Dreaming About Pesach Cleaning from the ICU (2 Minute Mommy Peptalk)
Reflections on the mother of a very ill baby and Pesach cleaning.
We spent this past Shabbat in Tsfat, and while there I met an incredibly lovely woman named Chaya.
Chaya has soft-brown eyes, a gorgeous smile. She radiates quiet joy, deep faith.
Seeing her, you would never guess that 16 months ago Chaya gave birth to a baby boy named Raphael who, for all of his 16 months in the world, has never left the ICU.
And for the last 16 months, Chaya has spent most of her waking moments by his side.
Chaya told me this Shabbat that she constantly feel torn in two. If she is with Raphael, she feels badly that she is not with her husband and older son. If she is with her husband and older son, she yearns to be with Raphael.
Chaya spent this past Shabbat out of the hospital, on a vacation with her husband in honor of their wedding anniversary. When I asked Chaya whether she always spends Shabbat in the hospital with Raphael, she thought about it and answered, “Not always, last year Seder night was on Shabbat, and so we weren’t in the hospital with him then. But it was terribly hard, I missed Raphael so much,” and she added with a huge smile, “I love spending time with him.”
“And where will you be for seder this year?” I asked her last night, two weeks minus a day until Seder night.
“The seder?” she asked, with a confused look, “I don’t know where we’ll be this year. It’s such a long time away!”
Chaya’s mother and sisters and sisters-in-law and neighbors are up to their eyeballs in bleach and oven cleaner.
But for Chaya, cleaning, cooking, shopping, organizing? Chaya can only dream about all that stuff.

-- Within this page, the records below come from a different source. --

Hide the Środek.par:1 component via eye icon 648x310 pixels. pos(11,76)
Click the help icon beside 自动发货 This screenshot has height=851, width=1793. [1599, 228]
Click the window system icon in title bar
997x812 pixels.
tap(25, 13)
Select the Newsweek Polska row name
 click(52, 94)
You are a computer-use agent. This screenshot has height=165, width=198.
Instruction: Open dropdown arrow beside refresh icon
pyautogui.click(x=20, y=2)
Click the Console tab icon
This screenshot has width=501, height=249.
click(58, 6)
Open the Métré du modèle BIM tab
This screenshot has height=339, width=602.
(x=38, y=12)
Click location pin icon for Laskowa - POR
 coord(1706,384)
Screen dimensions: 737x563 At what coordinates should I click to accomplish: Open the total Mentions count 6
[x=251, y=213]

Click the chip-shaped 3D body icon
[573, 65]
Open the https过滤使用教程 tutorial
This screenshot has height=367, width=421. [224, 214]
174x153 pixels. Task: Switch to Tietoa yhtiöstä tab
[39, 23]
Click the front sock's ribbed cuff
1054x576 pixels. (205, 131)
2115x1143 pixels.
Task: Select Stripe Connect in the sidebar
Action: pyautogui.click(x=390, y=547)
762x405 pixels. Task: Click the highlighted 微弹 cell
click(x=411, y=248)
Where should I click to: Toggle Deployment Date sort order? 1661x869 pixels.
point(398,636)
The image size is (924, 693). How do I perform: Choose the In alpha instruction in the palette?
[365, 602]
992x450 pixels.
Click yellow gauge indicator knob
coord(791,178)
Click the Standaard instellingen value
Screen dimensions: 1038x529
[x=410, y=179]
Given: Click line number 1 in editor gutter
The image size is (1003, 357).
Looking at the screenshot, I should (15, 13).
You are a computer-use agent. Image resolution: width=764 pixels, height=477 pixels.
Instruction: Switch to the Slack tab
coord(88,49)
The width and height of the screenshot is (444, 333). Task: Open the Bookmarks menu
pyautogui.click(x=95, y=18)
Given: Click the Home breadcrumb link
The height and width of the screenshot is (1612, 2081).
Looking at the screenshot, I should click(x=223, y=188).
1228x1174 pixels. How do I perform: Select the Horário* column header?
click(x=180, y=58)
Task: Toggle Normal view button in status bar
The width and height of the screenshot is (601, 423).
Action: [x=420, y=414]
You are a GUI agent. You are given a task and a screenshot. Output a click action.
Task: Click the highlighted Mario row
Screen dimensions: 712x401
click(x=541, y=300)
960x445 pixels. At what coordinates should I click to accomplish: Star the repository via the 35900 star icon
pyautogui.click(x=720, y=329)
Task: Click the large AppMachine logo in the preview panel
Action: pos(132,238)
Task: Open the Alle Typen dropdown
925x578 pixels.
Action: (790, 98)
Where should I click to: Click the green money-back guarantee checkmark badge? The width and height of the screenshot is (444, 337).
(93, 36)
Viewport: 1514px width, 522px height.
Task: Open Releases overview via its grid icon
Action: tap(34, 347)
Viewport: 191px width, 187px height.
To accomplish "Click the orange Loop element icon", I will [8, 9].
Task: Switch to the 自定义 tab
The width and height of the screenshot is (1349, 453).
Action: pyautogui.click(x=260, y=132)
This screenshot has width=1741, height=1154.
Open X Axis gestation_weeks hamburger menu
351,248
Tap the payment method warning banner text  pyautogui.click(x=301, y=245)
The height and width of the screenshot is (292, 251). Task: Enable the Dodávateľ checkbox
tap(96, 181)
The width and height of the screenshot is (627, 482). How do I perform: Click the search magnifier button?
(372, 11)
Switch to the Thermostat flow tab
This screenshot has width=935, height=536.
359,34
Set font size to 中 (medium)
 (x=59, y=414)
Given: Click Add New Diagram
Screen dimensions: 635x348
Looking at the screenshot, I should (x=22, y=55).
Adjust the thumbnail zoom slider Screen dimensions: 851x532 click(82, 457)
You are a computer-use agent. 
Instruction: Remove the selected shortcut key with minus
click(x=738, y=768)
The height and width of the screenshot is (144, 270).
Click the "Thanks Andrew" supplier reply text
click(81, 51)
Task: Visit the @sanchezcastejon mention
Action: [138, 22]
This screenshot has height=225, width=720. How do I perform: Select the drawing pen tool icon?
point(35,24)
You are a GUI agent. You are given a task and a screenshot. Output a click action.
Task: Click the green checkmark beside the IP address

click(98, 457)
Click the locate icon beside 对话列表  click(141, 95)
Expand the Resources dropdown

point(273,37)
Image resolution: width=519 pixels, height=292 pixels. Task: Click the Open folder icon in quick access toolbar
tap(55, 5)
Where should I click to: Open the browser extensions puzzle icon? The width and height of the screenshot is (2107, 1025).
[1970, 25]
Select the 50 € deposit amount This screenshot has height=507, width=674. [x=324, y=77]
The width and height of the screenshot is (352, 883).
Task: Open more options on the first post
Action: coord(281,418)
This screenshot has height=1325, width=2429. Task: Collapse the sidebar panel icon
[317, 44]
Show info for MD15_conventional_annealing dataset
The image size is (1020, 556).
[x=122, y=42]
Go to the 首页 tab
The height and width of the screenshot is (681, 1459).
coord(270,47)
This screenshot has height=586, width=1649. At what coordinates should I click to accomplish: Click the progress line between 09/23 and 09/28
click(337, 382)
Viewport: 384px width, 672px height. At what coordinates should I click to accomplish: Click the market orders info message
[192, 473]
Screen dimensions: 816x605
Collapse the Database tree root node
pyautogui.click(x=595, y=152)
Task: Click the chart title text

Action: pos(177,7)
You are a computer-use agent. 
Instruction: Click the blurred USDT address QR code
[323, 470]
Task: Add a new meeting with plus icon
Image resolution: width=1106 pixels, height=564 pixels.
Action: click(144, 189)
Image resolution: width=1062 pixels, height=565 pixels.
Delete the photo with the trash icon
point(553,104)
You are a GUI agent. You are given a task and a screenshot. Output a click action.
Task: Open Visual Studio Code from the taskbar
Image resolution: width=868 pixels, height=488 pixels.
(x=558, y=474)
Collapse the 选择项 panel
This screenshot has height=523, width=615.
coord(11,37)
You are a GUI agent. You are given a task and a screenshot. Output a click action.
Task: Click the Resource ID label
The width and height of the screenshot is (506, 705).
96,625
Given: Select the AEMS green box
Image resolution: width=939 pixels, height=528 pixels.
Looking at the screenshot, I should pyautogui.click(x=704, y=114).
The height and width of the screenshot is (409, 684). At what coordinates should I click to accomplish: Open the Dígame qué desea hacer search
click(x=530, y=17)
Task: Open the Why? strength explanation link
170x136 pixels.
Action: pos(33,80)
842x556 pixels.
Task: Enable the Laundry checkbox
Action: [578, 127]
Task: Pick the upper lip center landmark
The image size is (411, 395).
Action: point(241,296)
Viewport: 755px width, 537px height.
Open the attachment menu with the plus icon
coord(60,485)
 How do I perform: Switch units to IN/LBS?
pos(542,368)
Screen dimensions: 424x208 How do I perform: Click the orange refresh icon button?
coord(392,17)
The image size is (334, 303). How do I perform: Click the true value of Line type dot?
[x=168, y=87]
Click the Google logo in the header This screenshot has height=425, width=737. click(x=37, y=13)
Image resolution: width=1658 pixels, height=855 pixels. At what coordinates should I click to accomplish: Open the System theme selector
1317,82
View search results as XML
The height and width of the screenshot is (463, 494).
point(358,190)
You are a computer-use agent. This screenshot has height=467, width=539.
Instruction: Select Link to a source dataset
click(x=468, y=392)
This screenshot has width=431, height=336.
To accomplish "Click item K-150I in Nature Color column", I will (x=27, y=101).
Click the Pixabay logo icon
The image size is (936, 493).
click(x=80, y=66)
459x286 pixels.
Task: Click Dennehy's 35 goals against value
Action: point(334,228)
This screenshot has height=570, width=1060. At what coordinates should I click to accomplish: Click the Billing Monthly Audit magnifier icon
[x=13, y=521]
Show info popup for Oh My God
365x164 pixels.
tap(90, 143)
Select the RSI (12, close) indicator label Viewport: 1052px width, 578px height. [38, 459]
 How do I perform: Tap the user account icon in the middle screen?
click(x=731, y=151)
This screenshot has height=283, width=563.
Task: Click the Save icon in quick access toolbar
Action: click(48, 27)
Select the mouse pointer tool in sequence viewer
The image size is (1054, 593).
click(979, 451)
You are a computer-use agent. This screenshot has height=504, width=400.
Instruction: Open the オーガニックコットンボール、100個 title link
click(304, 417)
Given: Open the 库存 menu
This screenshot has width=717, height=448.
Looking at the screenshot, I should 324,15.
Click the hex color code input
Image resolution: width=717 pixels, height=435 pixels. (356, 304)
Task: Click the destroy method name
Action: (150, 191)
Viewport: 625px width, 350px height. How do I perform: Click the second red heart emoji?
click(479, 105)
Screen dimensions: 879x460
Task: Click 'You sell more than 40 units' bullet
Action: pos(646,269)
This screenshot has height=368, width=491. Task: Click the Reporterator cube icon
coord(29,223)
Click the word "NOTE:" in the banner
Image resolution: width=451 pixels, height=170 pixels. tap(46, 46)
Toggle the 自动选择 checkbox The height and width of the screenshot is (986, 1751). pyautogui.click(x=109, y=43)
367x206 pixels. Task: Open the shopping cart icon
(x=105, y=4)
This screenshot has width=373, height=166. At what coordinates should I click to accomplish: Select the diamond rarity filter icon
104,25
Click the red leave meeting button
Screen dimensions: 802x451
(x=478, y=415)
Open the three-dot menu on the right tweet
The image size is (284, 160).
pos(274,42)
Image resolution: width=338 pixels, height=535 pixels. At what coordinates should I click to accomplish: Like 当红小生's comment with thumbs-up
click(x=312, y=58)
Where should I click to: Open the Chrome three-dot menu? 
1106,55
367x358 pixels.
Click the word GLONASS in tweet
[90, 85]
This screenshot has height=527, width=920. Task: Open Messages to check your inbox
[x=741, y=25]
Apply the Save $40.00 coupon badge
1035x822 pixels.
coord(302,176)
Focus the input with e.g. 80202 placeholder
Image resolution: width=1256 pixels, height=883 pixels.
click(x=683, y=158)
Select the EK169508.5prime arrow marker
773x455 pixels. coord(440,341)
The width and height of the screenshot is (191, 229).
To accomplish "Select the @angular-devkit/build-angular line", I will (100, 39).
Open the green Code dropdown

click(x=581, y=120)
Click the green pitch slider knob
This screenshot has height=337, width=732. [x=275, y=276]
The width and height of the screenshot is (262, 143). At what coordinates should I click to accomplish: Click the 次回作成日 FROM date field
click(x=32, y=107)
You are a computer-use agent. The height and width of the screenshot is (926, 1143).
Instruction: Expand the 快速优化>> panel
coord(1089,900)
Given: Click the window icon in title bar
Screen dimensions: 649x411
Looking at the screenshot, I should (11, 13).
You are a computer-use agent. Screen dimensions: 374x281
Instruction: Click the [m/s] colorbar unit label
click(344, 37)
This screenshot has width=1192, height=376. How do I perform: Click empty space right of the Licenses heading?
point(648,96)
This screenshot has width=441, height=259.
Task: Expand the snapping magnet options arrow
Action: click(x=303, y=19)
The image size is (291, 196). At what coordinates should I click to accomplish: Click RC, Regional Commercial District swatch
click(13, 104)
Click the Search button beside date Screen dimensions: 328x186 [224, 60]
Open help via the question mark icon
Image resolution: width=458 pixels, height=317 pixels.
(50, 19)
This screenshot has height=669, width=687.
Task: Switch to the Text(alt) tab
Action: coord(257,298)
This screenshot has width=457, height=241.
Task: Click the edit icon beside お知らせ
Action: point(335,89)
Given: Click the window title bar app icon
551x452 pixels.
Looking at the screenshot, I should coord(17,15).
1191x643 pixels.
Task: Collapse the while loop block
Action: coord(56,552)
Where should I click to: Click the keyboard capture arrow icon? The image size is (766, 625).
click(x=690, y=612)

And that’s what I’m thinking about today, as I try to not get sucked into my annual stress and overwhelm about everything I’ve got to get done before seder night.
I’m thinking about this woman who can only dream about getting ready for Pesach like I am, like we are.
May Raphael ben Chaya be blessed with a complete and miraculous recovery.
Amen and good message for us to keep things in perspective.
Amen
BS”d
refua shlema for Rafael ben Chaya
and thank you for the message Chana
amen!
Refuah shelayma… I know about this too. We can never plan, it’s moment by moment.